All 24 EAMs were reconstructed with success. Out of 24 EAMs, 12 were reconstructed using the semi-automatic procedure with the presets offered by the Zephyr software. In particular, all 5 EAMs (100%) derived from the Rhythmia system, 2 out of 10 (20%) EAMs extracted from the Ensite system (2 right atria) and all the 5 EAMs (100%) derived from Affera system were reconstructed using the “surface scan” and “high detail” selection. For the remaining 12 electrophysiological maps, the reconstruction approach using presets proved to be ineffective as the results were not satisfactory in three-dimensional reconstruction as the software was unable to position the cameras used for the images correctly, causing a geometric distortion of the subjects. Therefore, the scattered clouds of the remaining eight electrophysiological maps derived from the Ensite system and the four derived from the Carto were reconstructed by manual selection of the reconstruction parameters. Three reconstructions of the electrophysiological maps derived from the Ensite software presented deformations due to background integrations within the mesh (Figure 6).
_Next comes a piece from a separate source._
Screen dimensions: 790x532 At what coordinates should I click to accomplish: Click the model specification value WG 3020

While one mesh derived from Carto showed geometric deformations (Figure 7). In order to solve the problem, two approaches were applied: one using Masquerade and the other using a video with two acquisition directions, (horizontal and then vertical). In both cases, the error present in the reconstructions was corrected (Figures 6, 7).
Figure 6. Error visualization and correction with Ensite system. View of the reconstructed electroanatomic maps (EAMs), (B, D) and of the original EAM in source software (A, C). (A) Antero-posterior view of the original source software EAM. (B) Antero-posterior view. On the left the correct reconstruction using Masquerade and on the right the reconstruction without correction. (C) Postero-anterior view of the original source software EAM. (D) Postero-anterior view. On the left the correct reconstruction using Masquerade and on the right the reconstruction without correction.
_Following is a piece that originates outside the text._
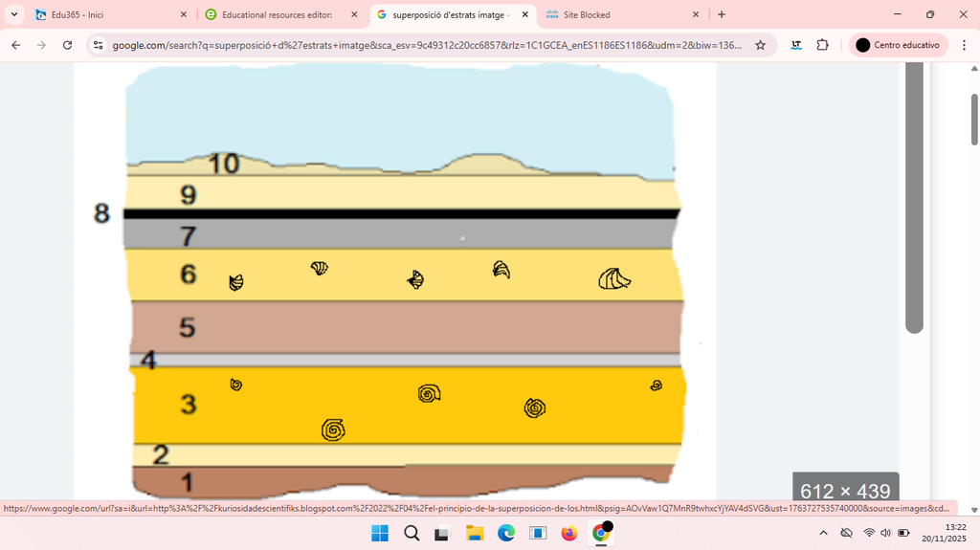
Task: Open LanguageTool extension icon
Action: point(796,45)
Figure 7. Error visualization and correction with Carto system. View of the reconstructed electroanatomic maps (EAMs), (B, D) and of the original EAM in source software (A, C). (A) Antero-posterior view of the original source software EAM. (B) Antero-posterior view. On the left the reconstruction without correction and on the right the reconstruction performed with a two-direction video correction. (C) Postero-anterior view of the original source software EAM. (D) Postero-anterior view. On the left the reconstruction without correction and on the right the reconstruction performed with a two-direction video correction.
All the reconstructed EAMs were imported in the Blender software with success, Figure 8. They could be visualized correctly on the Blender software and all the operations were allowed including moving the EAMs in the common working space and EAMs overlap, Figure 9.
Figure 8. Simultaneous visualization in Blender 3.5 of the reconstructed electroanatomic maps derived from all analyzed systems. From left to right reconstruction of electroanatomic maps derived from Carto, Ensite, Rhythmia, and Affera, respectively.
Figure 9. Central illustration: electroanatomic mapping reconstruction with photogrammetry across different mapping systems. This study demonstrated for the first time the possibility of realizing 3-D objects from digital video formats of different EAMs.
The results of the current study can be summarized as follows: (1) Photogrammetry is feasible for EAM reconstruction from different EAM systems and different cardiac chambers using video media material and (2) The workflow described allows to import the reconstructed EAMs in a common working space.
Cardiac EAM systems are crucial tools in the diagnosis and treatment of cardiac arrhythmias (Earley et al., 2006). Three-dimensional mapping systems combine electrophysiological data with anatomical information, allowing detailed visualization of cardiac electrical activity in a three-dimensional space. These systems provide physicians with a detailed map of the heart's electrical activity, aiding in diagnosis and guidance during therapeutic procedures such as ablation (de Groot et al., 2003) thus improving treatment strategies for cardiac arrhythmias. This study demonstrated the feasibility of EAM reconstruction with photogrammetry. All 24 maps analyzed, from different cardiac chambers, were correctly reconstructed. The results obtained with the methodology used in this study showed that it is possible to achieve significant results in 3D reconstruction using simple video media material. The input video was obtained from the source proprietary EAM software. In particular, EAMs from different systems could be reconstructed with success and also imported in a common working space. In this study, the four main cardiac mapping systems currently in use were assessed: Carto, Ensite, Rhythmia and Affera.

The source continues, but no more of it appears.